▸ **Data shown**:
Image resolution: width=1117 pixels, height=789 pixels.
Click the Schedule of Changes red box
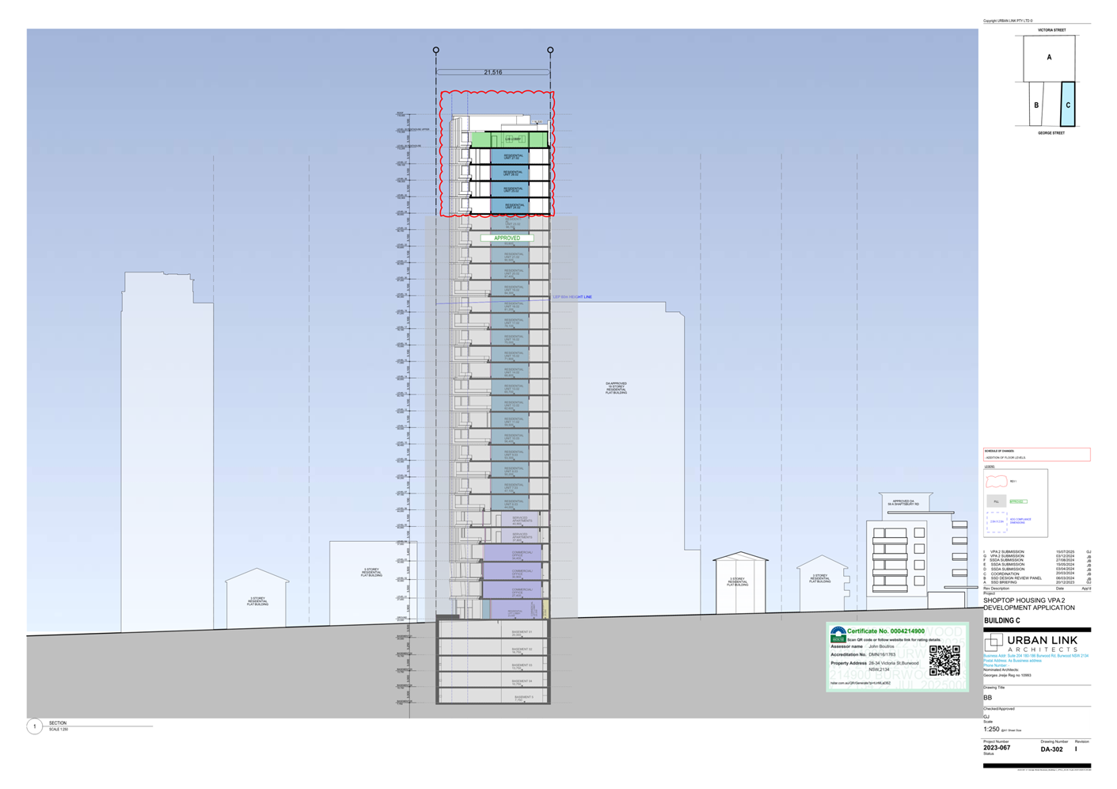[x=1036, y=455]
--
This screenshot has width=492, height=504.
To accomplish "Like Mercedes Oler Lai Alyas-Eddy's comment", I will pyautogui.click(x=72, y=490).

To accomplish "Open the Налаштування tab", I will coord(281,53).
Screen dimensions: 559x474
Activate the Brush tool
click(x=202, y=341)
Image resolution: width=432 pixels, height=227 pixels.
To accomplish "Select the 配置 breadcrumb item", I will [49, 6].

▸ **Activity**:
Your response should be the lines of the entries above that include the string "resolution".

▸ **Solution for this task**:
Image resolution: width=1117 pixels, height=789 pixels.
Image resolution: width=432 pixels, height=227 pixels.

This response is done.